Fondé en 2021 « T’as de beaux lieux » est un podcast documentaire imaginé par Déborah Ozil et Anaïs Gruson ; une invitation au voyage dans une France qui préfigure le monde de demain plus solidaire, plus soutenable, plus vivable, plus respectueux de la planète et de ses êtres vivants. Les 6 premières émissions ont été co-produites par l’association Nouveaux Imaginaires et le Studio Ground Control.                 

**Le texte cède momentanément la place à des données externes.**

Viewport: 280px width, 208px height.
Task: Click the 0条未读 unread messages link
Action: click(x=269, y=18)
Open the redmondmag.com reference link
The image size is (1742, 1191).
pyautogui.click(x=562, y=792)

“Si je me suis passionnée pour les tiers-lieux c’est parce que j’avais besoin de donner du sens à mon travail. Je n’adhérai pas à la logique de l’entreprise où les chefs passent leur temps à enlever du pouvoir et de la dignité aux salariés, à produire des biens qui détruisent la planète. Ce sentiment est d’ailleurs largement partagé par les jeunes générations qui ont très envie de déconstruire ce système pyramidal. J’avais besoin de partir à la découverte d’une organisation qui tout à la fois libère et responsabilise, qui mélange les générations, qui prend le temps d’expérimenter, de tâtonner… ” Déborah Ozil

Retrouvez le tour de France 2021 des tiers-lieux en 6 étapes sur https://www.groundcontrolparis.com/podcasts/t-as-de-beaux-lieux/

– Le Relais de l’Espinas, Cévennes (48)
– L’Hermitage, Autrêches (60)
– Le WIP, Colombelles (14)
– Open Lande, Nantes (48)
– La Quincaillerie “Numérique”, Guéret, (48)
– Coco Velten, Marseille (13)


**L’Hermitage
à Autrêches (60) accueille sur ses 30 ha des entreprises, des ateliers et des animations autour de l’agroécologie et du bon usage des nouvelles technologies.

***Coco Velten, ce tiers-lieu implanté à Marseille (13) sur 4 000m² est devenu un haut lieu de convivialité, de services de proximité avec cantine et d’échanges culturels.